On Appeal from the United States District Court for the Eastern District of Pennsylvania; D.C. Civil No. 89-06162.

Sloviter, Chief Judge, Cowen and Garth, Circuit Judges. Garth, Circuit Judge, dissents.

Author: Sloviter


SLOVITER, Chief Judge

Plaintiffs appeal from the judgment of the district court entered against them in their action challenging the visitation policy and practice of defendant Children and Youth Services of Delaware County and a regulation of the Pennsylvania Department of Public Welfare as violating the federal Adoption Assistance and Child Welfare Act and plaintiffs' constitutional rights to substantive due process and free association.


Background Facts and Procedural History

Many of the relevant facts are the subject of a Stipulation of Facts entered into by the parties and filed with the district court. Plaintiffs are Samuel Winston, Sr., his wife Maryann, and Samuel Jr., their son. Samuel Jr., who was then three years old, was taken into custody by the Children and Youth Services agency of Delaware County ("agency" or "CYS") on June 21, 1989, because his father was arrested on June 19 in connection with a drug violation and his mother, who suffered recurrent psychiatric and substance abuse problems, was intoxicated and was being transported to the crisis unit of Crozer-Chester Medical Center. At the time, the family was living in a shelter for homeless persons.

Two days later, there was a right-to-detain hearing before a Master of the Court of Common Pleas of Delaware County. The Master continued Samuel Jr. in the protective custody of CYS, inasmuch as Mr. Winston remained incarcerated and Mrs. Winston remained hospitalized. Mr. Winston was released on June 30, 1989, apparently on bail. On July 11, 1989 following an adjudicatory hearing, Samuel Jr. was adjudicated dependent and given to the care of CYS which placed him in foster care. That order provided for visitation by his parents, as arranged by CYS. CYS thereafter advised Mr. and Mrs. Winston that they would have scheduled visitation with Samuel Jr. for one hour every two weeks at the CYS office "during the time that the Agency determined that supervised visitation was necessary." App. at 84. At the request of Mr. Winston, his visits were extended by CYS to one-and-a-half hours in August. In September, the court increased the visits for Mr. Winston to two hours a week.

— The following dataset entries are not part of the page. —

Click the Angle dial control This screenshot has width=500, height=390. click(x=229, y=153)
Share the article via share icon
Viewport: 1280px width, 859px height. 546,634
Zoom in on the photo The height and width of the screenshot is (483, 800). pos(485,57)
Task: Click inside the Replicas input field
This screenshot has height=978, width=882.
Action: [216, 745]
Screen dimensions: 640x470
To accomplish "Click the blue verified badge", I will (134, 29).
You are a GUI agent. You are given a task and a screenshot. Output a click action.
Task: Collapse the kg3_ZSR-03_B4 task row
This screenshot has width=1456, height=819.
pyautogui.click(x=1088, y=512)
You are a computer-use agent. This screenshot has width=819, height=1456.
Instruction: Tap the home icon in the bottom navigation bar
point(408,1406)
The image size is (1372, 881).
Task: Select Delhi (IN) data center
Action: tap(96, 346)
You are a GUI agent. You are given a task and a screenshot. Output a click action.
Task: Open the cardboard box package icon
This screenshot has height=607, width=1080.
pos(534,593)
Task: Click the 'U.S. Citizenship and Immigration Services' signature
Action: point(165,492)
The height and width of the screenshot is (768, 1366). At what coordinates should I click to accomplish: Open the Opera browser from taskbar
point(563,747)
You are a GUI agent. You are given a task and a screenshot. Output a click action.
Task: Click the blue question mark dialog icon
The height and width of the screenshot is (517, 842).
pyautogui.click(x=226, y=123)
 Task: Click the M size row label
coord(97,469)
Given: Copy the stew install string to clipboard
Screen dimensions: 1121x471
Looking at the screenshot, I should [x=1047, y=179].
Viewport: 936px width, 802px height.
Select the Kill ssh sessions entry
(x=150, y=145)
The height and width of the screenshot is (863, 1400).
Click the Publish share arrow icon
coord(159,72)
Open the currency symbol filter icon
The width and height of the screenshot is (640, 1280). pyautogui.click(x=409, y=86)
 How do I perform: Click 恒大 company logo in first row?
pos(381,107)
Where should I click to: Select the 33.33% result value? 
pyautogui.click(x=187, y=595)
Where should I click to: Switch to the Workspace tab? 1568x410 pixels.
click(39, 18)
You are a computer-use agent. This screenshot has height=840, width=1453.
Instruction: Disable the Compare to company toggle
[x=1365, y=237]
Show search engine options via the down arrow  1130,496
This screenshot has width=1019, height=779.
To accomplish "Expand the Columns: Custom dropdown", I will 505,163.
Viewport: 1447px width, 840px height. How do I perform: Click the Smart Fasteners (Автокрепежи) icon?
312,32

On August 23, 1989, the parents, dissatisfied with the limitations on visits imposed by CYS, filed a class action under 42 U.S.C. § 1983, alleging that the visitation restrictions violated their federal statutory and constitutional rights. They sought declaratory and injunctive relief and named as defendants CYS, Pennsylvania's Department of Public Welfare (DPW), and individual county and state officers.

The family continued to have severe domestic difficulties. They were evicted from the shelter because of Mr. Winston's confrontation with the director; thereafter they moved in with a friend who was subsequently evicted; Mr. Winston then returned to the shelter. Around this time, Mrs. Winston was hospitalized again for psychiatric problems. Mr. Winston had weekly visits with his son during October, part of November, and December. During this time, Samuel Jr. was also taken for periodic visits with Mrs. Winston at the hospital. Samuel Jr. was released from foster care and was returned to the physical custody of his father on December 19, 1989 under agency supervision and pending periodic state court review. Mrs. Winston was released from the hospital in January 1990. In March of that year, she and her husband were given legal custody of Samuel Jr., but physical custody of the child was generally granted solely to the father.

In the meantime, the federal action proceeded. Plaintiffs moved for an extension of time in which to file for class certification so that they could determine the size and characteristics of the class. On November 27, 1989, the court entered an order granting the motion and extending plaintiffs' time for 90 days to file for class certification. Nonetheless, the next month, before the allotted time had expired, the court denied plaintiffs' request for class certification.

DPW moved to dismiss the complaint as to it, and, by stipulation of all parties, DPW was ordered dismissed with prejudice. John F. White, Jr., the Secretary of Public Welfare, remained as a defendant.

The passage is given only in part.